At first I wasn’t sure, because opener Mareridt features the airy delivery from before, while the second track, Måneblôt, fully commits to the traditional black metal mold. The Serpent tries to unite the two with a doomy/occult rock rhythm. Following this, the next few tracks go back to the clean, folk-driven style.
Ulvinde sees a merging of the two worlds. Myrkur’s clean vocals open the track, but dissonance soon shows up in the background. Likewise, she breaks into screeching vocals at various points throughout the song. All the pieces mix well together, though.
I would recommend getting the Deluxe Version of the album, otherwise Mareridt ends with a two track whimper. Instrumental Kætteren doesn’t do anything particularly new or interesting. Meanwhile, Børnehjem feels more like a lead-in to a more interesting song, relying on children saying creepy things, building toward… the end of the album? I don’t really understand the planning here, but I’ve never written an album. So maybe it’s just my uneducated mindset. All I know is that it felt like the wrong place for this track.
Like the debut, Mareridt isn’t an easy album to recommend. People seem to either love or hate Myrkur, and this album isn’t necessarily going to change your mind. It does feel more unified than M, but the lighter approach may turn some folks away.
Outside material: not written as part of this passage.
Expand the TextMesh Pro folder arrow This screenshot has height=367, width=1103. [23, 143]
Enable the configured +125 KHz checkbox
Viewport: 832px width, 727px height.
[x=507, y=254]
On the whole, I enjoyed Mareridt. Yes, it straddles that “is this metal” line with similar acts such as Sylvaine and Darkher, but I like it. It’s probably not an Album of the Year contender, but I can see myself listening to it when I want something that’s mostly peaceful with occasional bits of aggression. If you were on the fence with M and appreciate more clean, folk-heavy albums, give Mareridt a listen.